# [APPLY WHAT YOU READ]
[A] Answer each question from the article on Cheney's Halliburton payments below, one line per answer, marked like the question.
(i) What contract has the Pentagon awarded Halliburton?
(ii) In what year did Cheney leave Halliburton?
(iii) What range does the disclosure statement give for the payments?
[B] Resume the article on Cheney's Halliburton payments below from where it stops, keeping its news style.

# [STUDY TEXT]
☆ ☆ ☆ ☆ ☆ ☆ ☆
Cheney Still Paid by Pentagon Contractor

Robert Bryce and Julian Borger

The Guardian

Wednesday 12 March 2003

 

Bush deputy gets up to $1m from firm with Iraq oil deal

 

Halliburton, the Texas company which has been awarded the Pentagon's contract to put out potential oil-field fires in Iraq and which is bidding for postwar construction contracts, is still making annual payments to its former chief executive, the vice-president Dick Cheney.

 

The payments, which appear on Mr Cheney's 2001 financial disclosure statement, are in the form of "deferred compensation" of up to $1m (£600,000) a year.

 

When he left Halliburton in 2000 to become George Bush's running mate, he opted not to receive his leaving payment in a lump sum but instead have it paid to him over five years, possibly for tax reasons.

 

An aide to the vice president said yesterday: "This is money that Mr Cheney was owed by the corporation as part of his salary for the time he was employed by Halliburton and which was a fixed amount paid to him over time."

 

The aide said the payment was even insured so that it would not be affected even if Halliburton went bankrupt, to ensure there was no conflict of interest.

 

"Also, the vice president has nothing whatsoever to do with the Pentagon bidding process," the aide added.

 

The company would not say how much the payments are. The obligatory disclosure statement filled by all top government officials says only that they are in the range of $100,000 and $1m. Nor is it clear how they are calculated.
☆ ☆ ☆ ☆ ☆ ☆ ☆
# [RECORD EXCERPTS]
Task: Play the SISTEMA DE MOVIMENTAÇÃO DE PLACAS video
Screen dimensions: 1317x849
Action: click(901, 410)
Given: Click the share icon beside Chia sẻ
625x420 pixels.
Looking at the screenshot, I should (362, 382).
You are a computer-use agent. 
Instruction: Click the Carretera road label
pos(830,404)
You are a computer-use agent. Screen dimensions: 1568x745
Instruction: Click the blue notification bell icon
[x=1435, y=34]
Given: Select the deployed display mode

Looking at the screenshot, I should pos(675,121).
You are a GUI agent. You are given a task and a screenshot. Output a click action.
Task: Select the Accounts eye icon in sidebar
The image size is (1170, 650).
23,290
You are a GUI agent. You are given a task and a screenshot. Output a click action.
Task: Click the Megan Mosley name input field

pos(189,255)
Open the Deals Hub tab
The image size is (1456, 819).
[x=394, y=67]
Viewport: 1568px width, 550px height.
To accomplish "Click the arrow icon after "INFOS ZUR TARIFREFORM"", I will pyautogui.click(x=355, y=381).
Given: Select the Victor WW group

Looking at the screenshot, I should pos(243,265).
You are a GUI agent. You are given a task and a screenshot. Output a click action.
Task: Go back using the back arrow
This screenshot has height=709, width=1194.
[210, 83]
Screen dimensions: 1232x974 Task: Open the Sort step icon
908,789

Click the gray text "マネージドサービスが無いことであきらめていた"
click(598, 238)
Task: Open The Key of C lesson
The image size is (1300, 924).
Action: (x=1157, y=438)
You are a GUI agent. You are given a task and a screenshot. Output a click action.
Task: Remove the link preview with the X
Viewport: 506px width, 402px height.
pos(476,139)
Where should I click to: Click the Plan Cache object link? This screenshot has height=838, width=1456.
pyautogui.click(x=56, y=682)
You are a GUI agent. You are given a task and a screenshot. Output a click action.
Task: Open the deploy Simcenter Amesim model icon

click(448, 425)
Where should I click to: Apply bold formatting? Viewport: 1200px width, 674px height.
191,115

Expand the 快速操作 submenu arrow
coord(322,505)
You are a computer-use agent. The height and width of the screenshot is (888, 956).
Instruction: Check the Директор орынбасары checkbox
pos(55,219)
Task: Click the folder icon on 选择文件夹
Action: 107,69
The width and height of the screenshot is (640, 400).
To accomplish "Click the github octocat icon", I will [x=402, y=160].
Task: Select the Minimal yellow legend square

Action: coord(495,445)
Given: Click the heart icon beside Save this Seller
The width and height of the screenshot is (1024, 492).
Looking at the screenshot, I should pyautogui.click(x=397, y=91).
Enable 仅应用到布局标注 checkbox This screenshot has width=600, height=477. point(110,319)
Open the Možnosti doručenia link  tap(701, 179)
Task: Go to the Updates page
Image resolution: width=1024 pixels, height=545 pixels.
☆ ☆ ☆ ☆ ☆ ☆ ☆
# [RESPONSES]
[A]
(i) The contract to put out potential oil-field fires in Iraq.
(ii) 2000.
(iii) Between $100,000 and $1m.

[B]
Halliburton is one of five large US corporations - the others are the Bechtel Group, Fluor Corp, Parsons Corp, and the Louis Berger Group - invited to bid for contracts in what may turn out to be the biggest reconstruction project since the second world war.

 

It is estimated to be worth up to $900m for the preliminary work alone, such as rebuilding Iraq's hospitals, ports, airports and schools.

 

The contract winners will be able to establish a presence in post-Saddam Iraq that should give them an invaluable edge in winning future contracts.

 

The defence department contract awarded to the Halliburton subsidiary, Kellog, Brown & Root (KBR), to control oil fires if Saddam Hussein sets the well heads alight, will put the company in an excellent position to bid for huge contracts when Iraq's oil industry is rehabilitated.

 

KBR has already benefited considerably from the "war on terror". It has so far been awarded contracts worth nearly $33m to build the detention camp at Guantanamo Bay in Cuba for al-Qaida suspects.

 

Asked whether the payments to Mr Cheney represented a conflict of interest, Halliburton's spokeswoman, Wendy Hall, said: "We have been working as a government contractor since the 1940s. Since this time, KBR has become the premier provider of logistics and support services to all branches of the military."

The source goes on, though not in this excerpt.